### [Brief 1]
Please turn the records from the line with "Task: Click the WPS云盘 icon in navigation pane" to the line with "Where should I" into a JSON list of strings, one string per line, skipping blank lines. Leave the pictures out of the list.

### [Quoted passage]
[start]
Blue whales are updating their playlist, according to new research on the huge mammals.

It’s not quite West Side Story, but male blue whales use songs to warn away other males and attract females. It’s a pulsing sound, more like a large piece of machinery than the Jets and the Sharks.

But that song has been changing.

John Hildebrand of the Scripps Institution of Oceanography studies whale sounds and says he’s been hearing something new lately.

“They’ve been shifting the frequency. They’ve been shifting the pitch to be lower each year. And that shift in pitch has resulted in song that is now about 30 percent lower than it was in the 1960s,” he says. He says the change is happening in blue whale colonies all over the world.

Hildebrand believes the change is tied to the elimination of blue whale hunting. Before hunting was banned in 1966, the numbers of blue whales were dangerously low.

“Worldwide in the early ’60s, there probably would have been a few thousand,” he says.

Those low numbers meant there were few females available to hear a male’s come-hither song. For males in that situation, “there’s a push to have the sound go to higher frequency so that more of the girls can hear it.”
[end]
### [Available data]
[start]
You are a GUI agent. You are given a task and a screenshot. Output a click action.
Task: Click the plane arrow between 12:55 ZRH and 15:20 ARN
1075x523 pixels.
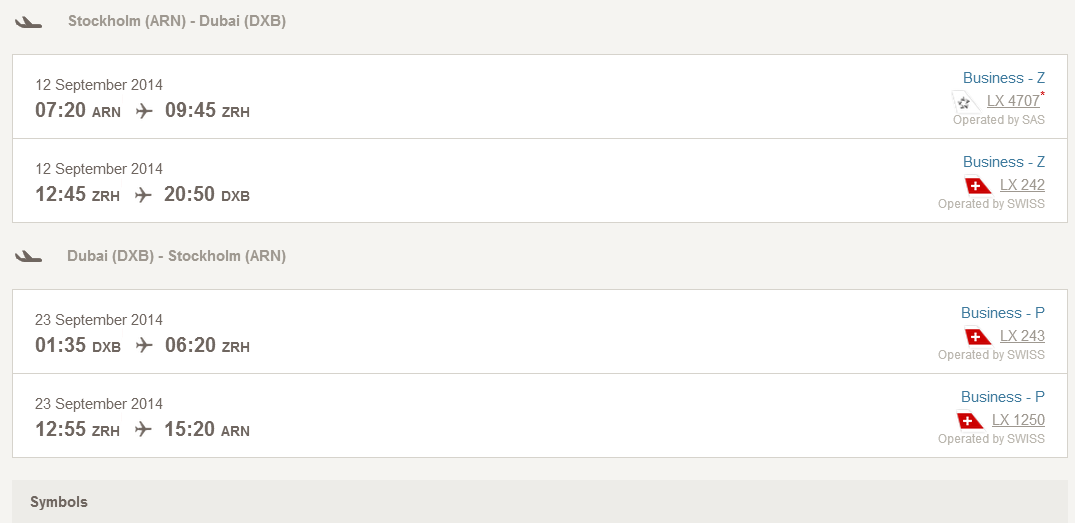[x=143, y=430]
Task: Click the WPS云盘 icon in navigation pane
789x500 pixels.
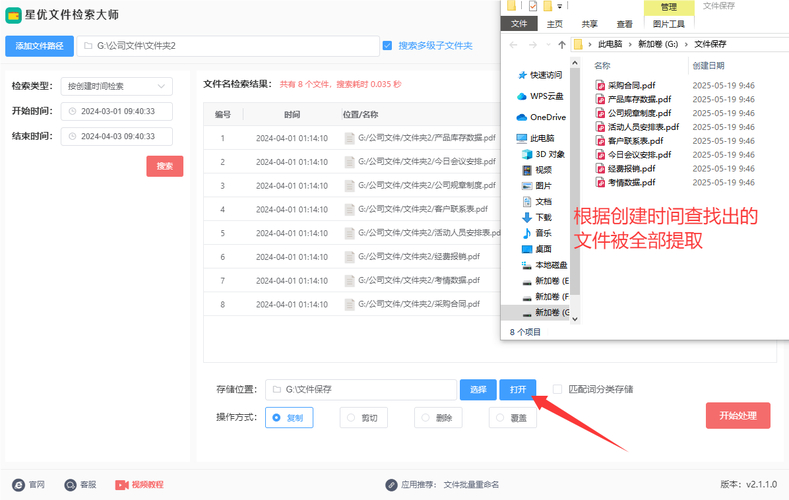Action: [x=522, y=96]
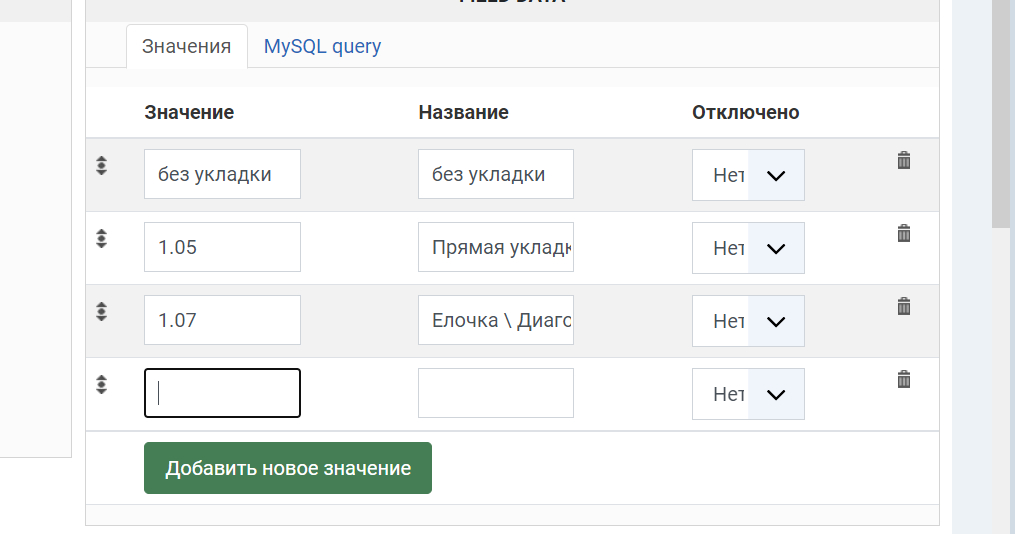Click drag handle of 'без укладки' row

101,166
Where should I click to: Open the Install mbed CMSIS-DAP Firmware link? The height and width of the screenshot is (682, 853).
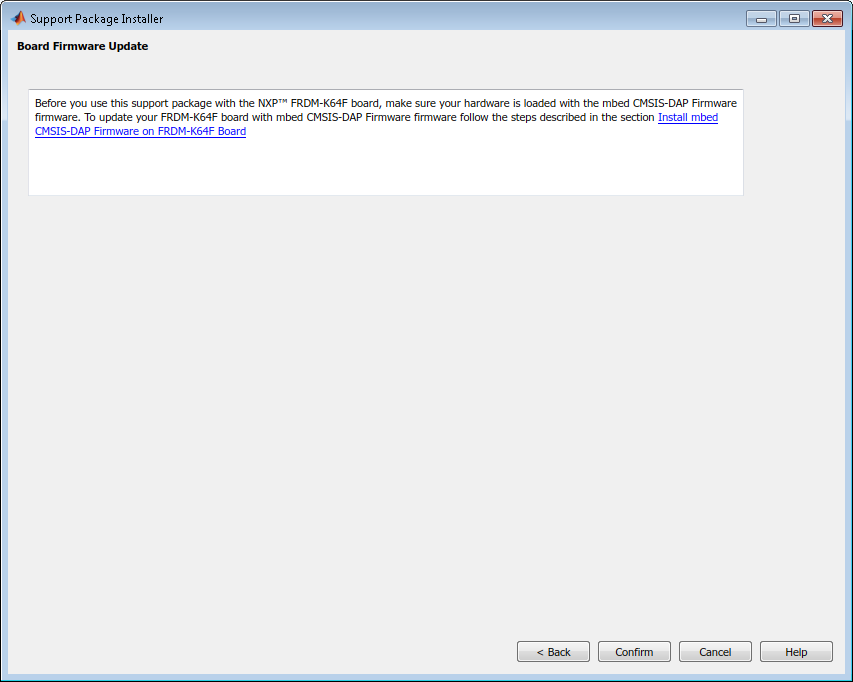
[end]
[start]
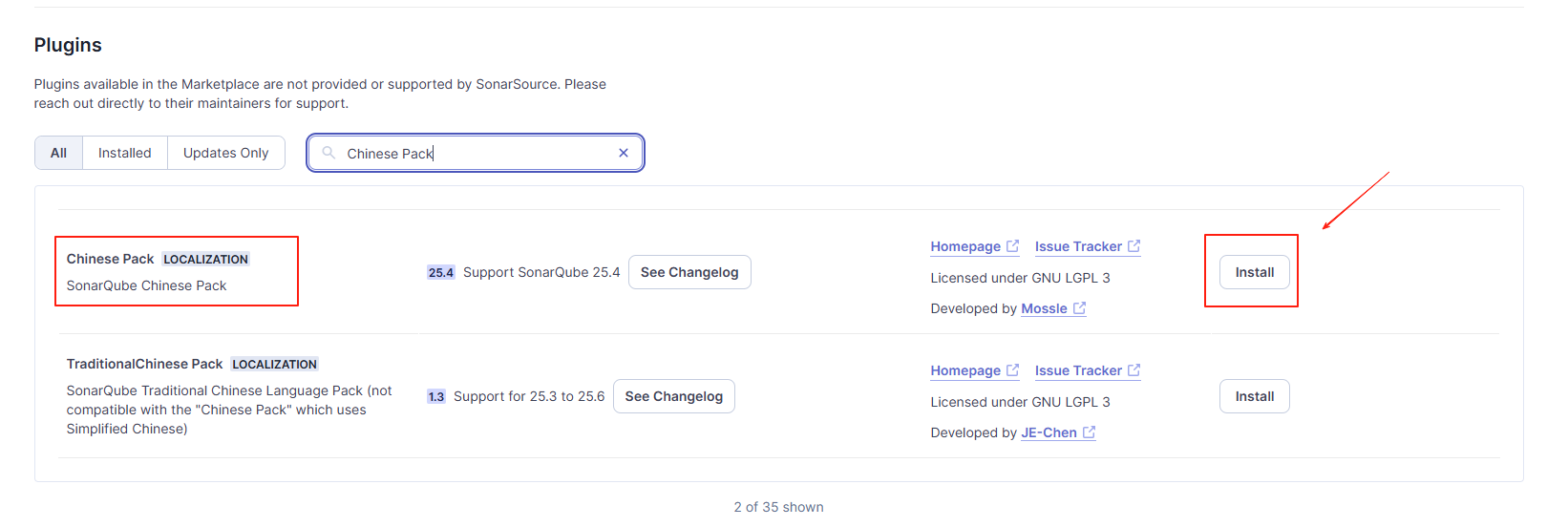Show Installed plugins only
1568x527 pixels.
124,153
[end]
[start]
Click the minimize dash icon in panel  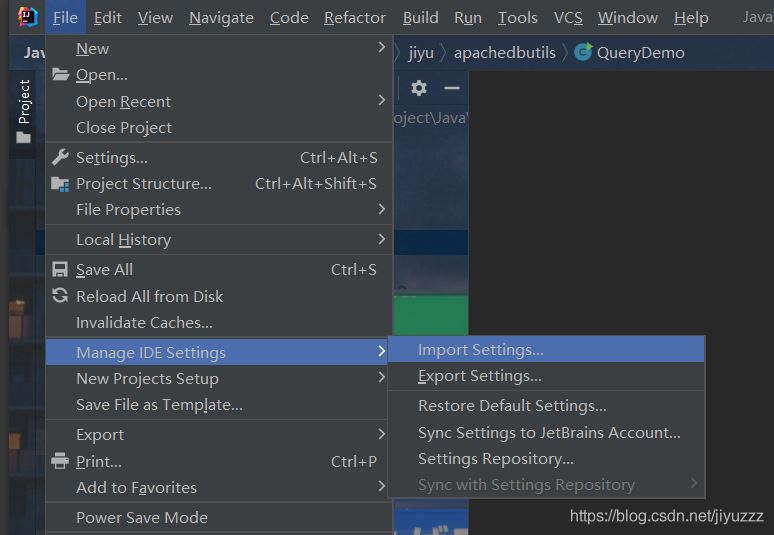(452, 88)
[end]
### [Brief 2]
According to the whale article, how much lower is blue whale song now than in the 1960s?

### [Final result 1]
[
  "Task: Click the WPS云盘 icon in navigation pane",
  "789x500 pixels.",
  "Action: [x=522, y=96]",
  "Click drag handle of 'без укладки' row",
  "101,166",
  "Where should I click to: Open the Install mbed CMSIS-DAP Firmware link? The height and width of the screenshot is (682, 853)."
]

### [Final result 2]
About 30 percent lower.